WHAT IS NEEDED
Can you write the next part of the passage on the Dolls' sound, picking up after its last sentence?

PASSAGE
[BEGIN]
But I do want to talk a little bit about how the band sounded, since not only did they play dress-up – you know, like little kids let loose in their big sister's wardrobe – they played music. Really, it was a lot like how they looked. It was tough – it was a hard r&b sound, like the Stones infusing soul with nasty blues riffs – but it was warm too; Johnny played thick guitar, it was almost syrup, with a noisy blues-whine and a way of careening up into the right pitch rather than hitting it head on, and he would play pretty counter melodies or his guitar would harmonize against the singing. The style was influential. The Dolls invented a sound I call "the loud pretties" meaning they'd mix the noise and the hard blues and the ugly yowls with loud beauty, so the clamor and the beauty were inseparable, all one big roil (I'm contrasting this with how, say, the Beatles or Raspberries or Cheap Trick or Sweet would put pretty vocals merely on top of raunchy instrumentals). The Clash and Nirvana played later versions of the loud pretties. Of course the Dolls were about ten times more fun. They brought back a lot of the rock 'n' roll silliness from the pre-Stones days: animal sounds, novelty tunes, shoo-wop shoo-wop oompahs. Rare for the "progressive-rock" era, especially since they didn't seem like an oldies band doing it. They sounded like little kids let loose in their big sister's record collection – but then gone off on a rampage, with the sound attached to their raving ugly beauty. Except I also have to say that they didn't quite do it: They rumbled forward, but their rock sound never quite got a roll to it, though they tried. This is what I meant way back in WMS #5 when I said that the Sex-O-Lettes sounded the way the Dolls looked, really got on record with the rolling in-your-face exuberance the Dolls were shooting for. And I was certainly implying then that disco could do it but "rock" couldn't anymore. This is why the Dolls are only 27 on my albums list, rather than number 1.
[END]
(Target pointing data)
[BEGIN]
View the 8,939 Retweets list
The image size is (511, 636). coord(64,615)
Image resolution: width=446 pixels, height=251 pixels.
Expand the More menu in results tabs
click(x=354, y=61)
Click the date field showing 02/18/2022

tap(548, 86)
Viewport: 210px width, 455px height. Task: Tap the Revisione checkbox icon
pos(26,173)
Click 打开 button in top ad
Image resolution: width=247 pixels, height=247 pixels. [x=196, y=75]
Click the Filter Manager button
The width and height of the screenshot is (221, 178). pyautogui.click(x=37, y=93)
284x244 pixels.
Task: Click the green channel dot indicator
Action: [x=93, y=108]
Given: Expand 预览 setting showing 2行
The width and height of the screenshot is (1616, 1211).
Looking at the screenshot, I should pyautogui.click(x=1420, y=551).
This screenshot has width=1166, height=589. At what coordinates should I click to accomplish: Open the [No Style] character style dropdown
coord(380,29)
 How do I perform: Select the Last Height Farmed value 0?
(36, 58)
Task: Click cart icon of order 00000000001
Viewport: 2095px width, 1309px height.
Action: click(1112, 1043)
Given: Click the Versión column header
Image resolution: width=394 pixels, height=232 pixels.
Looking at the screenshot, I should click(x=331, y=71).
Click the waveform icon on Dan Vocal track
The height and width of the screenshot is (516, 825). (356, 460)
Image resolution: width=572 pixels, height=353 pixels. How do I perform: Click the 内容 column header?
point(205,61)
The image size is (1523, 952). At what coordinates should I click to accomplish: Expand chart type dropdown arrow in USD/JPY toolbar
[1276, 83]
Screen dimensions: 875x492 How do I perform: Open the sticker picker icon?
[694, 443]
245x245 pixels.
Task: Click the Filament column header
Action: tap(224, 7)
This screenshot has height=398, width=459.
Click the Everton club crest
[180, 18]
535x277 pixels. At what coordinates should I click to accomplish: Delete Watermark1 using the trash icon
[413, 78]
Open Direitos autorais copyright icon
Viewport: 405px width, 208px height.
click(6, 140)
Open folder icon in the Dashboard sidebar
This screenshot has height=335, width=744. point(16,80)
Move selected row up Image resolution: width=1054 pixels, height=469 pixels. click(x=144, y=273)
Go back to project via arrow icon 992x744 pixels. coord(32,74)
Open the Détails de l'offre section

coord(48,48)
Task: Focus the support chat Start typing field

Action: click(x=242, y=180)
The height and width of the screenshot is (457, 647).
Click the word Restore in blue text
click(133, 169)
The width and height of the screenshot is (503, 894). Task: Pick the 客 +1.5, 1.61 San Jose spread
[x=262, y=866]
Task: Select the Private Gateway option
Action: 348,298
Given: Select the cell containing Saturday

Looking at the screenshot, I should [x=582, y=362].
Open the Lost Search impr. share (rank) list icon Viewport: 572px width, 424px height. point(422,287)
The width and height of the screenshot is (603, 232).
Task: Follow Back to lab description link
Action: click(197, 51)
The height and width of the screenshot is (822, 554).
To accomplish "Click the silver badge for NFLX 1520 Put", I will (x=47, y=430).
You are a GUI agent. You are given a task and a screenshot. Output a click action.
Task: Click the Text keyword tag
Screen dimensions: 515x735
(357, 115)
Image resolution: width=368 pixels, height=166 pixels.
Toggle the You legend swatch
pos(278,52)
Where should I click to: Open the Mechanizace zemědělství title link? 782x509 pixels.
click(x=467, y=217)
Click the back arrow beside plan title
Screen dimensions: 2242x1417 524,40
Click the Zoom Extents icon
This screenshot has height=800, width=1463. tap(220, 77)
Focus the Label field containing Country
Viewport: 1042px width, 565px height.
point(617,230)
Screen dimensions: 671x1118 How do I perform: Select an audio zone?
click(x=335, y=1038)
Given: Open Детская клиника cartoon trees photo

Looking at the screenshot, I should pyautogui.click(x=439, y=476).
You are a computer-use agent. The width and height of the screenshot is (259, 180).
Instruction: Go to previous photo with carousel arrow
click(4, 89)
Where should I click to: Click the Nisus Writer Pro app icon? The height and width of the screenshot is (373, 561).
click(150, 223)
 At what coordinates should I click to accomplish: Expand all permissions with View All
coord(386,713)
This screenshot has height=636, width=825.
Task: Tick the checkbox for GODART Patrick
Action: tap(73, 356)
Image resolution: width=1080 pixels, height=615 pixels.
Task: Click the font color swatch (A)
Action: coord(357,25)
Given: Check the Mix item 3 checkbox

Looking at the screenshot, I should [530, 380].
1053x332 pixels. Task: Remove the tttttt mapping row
[END]
RESPONSE FOR THIS EXERCISE
New York Dolls "Jet Boy" (on the Old Grey Whistle Test)
Footnote 2 (link)
"As if I just didn't care how I looked."
I realize that this doesn't convey very well how I actually dressed. The fact is I don't remember. Teen popularity/nonpopularity was so traumatic for me that my mind froze and I wouldn't pay attention. And that was part of my rebellion, too, not to pay attention. I liked summers because I could wear T-shirts. All T-shirts were white then. I think I wished that I could wear single-color pullovers in other months, as I'd worn when I was a little kid. I didn't like shirts with collars and buttons. But I always wore them, because that's what my mother bought for me. To buy my own shirts would have taken money that I used for records and books. It did not occur to me to tell my mother what I wanted. As it is with traumatic subjects, I wanted to turn them off, not bring them up. I remember making two fashion decisions in high school. The first was to wear my shirts tucked in, despite the cool trend that said wear them out. I tucked them in because wearing them out made me look heavier. Second, in tenth grade I let my hair grow long, a complicated decision (no matter how I looked, I'd be giving in to someone) that was simplified for me by the fact that it caused great conflict with my parents, who tried to forbid it. My dad said that he was upset that a generation of young men was looking like fairies. This was just the thing to make me resist him.
Given that my mind is blank, I've gotten my childhood friend Jay Carey to describe how I looked.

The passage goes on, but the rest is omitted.